§ To be done:
Copy out the entries below word for word, beginning with the line that contains "The height and width of the screenshot is (907, 1612)." and continuing through the line that contains "center [55, 14].", with both of those lines included.

§ Data records:
· · ·

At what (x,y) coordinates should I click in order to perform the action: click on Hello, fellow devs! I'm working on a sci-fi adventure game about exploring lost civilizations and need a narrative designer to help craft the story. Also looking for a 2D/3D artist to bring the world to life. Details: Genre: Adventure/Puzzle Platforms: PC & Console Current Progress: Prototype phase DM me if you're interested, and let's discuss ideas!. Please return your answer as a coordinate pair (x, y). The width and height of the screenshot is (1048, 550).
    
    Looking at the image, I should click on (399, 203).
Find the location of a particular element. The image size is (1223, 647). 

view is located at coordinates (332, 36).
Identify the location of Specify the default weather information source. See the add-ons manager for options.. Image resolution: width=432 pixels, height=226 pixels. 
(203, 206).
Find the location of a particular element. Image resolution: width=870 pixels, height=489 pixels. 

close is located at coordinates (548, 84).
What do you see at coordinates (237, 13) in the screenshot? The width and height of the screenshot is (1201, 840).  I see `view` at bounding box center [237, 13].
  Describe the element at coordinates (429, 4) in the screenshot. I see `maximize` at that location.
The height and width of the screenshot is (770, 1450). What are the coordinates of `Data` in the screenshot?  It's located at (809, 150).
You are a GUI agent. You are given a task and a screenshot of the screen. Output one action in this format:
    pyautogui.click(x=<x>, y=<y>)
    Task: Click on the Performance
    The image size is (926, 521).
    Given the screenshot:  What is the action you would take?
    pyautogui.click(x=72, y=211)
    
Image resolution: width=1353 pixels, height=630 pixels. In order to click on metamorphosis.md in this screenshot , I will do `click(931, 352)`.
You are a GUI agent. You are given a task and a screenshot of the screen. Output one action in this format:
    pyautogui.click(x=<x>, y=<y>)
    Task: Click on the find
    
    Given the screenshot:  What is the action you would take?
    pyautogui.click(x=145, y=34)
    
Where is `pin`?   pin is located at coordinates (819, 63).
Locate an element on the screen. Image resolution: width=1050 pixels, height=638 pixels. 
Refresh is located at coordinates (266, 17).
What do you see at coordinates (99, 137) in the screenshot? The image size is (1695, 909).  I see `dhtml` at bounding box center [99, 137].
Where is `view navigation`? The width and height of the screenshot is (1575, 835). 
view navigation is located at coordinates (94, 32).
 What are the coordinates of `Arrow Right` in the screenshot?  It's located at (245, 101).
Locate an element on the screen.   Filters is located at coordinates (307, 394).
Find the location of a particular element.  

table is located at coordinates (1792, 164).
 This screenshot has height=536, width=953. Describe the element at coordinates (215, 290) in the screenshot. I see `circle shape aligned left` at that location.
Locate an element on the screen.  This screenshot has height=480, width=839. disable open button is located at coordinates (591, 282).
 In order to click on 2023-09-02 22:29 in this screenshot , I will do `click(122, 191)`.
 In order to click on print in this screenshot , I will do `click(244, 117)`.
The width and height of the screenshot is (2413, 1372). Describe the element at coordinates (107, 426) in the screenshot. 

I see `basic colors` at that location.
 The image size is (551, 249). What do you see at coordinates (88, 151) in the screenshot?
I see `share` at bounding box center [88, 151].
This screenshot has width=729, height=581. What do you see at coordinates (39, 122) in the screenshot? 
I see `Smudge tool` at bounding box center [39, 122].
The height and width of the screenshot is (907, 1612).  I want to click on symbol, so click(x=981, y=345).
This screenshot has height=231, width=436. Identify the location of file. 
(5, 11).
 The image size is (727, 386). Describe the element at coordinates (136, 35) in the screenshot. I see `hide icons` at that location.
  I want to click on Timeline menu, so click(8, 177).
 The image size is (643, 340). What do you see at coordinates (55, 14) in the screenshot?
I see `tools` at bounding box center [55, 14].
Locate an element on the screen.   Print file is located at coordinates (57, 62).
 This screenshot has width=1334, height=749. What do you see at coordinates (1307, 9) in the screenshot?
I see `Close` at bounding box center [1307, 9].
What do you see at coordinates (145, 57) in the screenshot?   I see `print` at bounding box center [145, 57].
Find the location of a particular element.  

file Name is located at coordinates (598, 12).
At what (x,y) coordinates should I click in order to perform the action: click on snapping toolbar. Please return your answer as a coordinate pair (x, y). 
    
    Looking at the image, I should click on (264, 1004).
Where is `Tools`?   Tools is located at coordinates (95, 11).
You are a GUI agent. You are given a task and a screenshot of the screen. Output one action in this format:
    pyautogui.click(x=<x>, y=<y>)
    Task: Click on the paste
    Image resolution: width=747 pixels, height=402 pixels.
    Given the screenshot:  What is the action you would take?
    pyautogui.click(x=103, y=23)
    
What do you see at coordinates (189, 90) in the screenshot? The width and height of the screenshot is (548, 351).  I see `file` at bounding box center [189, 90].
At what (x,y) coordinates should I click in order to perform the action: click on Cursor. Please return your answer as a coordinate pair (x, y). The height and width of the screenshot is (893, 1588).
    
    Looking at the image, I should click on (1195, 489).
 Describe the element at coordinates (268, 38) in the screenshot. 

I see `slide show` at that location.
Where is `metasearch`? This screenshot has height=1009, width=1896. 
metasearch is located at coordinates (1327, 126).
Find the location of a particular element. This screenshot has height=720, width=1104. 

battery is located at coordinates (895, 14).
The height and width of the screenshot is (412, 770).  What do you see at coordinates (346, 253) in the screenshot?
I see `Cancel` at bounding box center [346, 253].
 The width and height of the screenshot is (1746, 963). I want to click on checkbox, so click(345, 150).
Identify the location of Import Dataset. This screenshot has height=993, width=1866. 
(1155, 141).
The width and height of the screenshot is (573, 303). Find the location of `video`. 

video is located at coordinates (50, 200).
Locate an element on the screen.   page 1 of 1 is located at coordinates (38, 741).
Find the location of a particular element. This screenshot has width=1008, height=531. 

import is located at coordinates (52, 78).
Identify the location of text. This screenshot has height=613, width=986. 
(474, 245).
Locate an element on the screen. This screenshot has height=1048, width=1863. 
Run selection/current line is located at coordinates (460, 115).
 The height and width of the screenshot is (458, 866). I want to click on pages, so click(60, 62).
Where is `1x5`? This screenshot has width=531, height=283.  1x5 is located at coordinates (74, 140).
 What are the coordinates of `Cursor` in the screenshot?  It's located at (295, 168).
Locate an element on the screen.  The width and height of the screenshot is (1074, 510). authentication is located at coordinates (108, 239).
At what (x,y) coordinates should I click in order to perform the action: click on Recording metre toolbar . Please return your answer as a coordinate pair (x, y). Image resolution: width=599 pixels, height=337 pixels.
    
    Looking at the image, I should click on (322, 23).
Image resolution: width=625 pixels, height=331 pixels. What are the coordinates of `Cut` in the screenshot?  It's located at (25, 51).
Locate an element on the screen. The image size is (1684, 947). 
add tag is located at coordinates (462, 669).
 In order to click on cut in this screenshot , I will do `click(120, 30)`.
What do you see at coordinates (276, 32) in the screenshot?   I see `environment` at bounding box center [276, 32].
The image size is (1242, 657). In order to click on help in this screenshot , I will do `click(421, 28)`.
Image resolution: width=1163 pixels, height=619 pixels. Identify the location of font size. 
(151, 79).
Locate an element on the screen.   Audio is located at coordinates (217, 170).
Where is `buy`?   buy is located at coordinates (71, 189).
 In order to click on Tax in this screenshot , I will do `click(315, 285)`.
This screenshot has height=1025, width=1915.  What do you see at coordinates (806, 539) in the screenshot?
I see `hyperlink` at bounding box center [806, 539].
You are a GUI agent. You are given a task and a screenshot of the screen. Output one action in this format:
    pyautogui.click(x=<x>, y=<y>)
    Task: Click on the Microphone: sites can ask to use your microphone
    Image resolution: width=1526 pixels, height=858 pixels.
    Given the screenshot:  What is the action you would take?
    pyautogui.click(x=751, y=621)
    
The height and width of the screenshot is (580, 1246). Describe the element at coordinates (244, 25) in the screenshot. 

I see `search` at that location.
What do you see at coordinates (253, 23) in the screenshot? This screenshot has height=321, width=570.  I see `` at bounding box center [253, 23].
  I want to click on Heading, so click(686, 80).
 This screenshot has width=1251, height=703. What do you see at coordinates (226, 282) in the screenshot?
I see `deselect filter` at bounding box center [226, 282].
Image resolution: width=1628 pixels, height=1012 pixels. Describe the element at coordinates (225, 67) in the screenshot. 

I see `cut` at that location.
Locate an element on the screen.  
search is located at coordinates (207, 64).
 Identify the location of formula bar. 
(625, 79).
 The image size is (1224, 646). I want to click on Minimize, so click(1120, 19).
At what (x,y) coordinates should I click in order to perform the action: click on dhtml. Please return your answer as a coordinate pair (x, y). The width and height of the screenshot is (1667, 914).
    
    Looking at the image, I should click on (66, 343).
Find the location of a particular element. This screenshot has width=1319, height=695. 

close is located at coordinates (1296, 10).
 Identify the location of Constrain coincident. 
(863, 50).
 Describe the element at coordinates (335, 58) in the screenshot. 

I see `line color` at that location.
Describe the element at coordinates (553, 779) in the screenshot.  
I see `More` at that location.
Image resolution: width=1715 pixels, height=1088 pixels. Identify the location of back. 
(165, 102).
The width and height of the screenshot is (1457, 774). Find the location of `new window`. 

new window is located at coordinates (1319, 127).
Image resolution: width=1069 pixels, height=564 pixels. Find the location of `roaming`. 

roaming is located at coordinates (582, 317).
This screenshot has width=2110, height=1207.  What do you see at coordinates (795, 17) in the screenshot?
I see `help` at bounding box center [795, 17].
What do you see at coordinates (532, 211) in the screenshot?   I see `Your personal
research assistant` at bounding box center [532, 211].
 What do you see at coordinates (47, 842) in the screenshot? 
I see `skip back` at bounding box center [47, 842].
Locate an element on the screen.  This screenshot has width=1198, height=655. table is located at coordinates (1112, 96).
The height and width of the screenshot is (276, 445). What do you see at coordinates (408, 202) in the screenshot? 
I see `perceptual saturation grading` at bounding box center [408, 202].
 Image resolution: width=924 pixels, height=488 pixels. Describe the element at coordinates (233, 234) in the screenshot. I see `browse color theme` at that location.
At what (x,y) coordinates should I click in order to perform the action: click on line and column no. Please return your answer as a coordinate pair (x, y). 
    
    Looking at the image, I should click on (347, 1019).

· · ·

§ Exercise result:
The height and width of the screenshot is (907, 1612).  I want to click on symbol, so click(x=981, y=345).
This screenshot has height=231, width=436. Identify the location of file. 
(5, 11).
 The image size is (727, 386). Describe the element at coordinates (136, 35) in the screenshot. I see `hide icons` at that location.
  I want to click on Timeline menu, so click(8, 177).
 The image size is (643, 340). What do you see at coordinates (55, 14) in the screenshot?
I see `tools` at bounding box center [55, 14].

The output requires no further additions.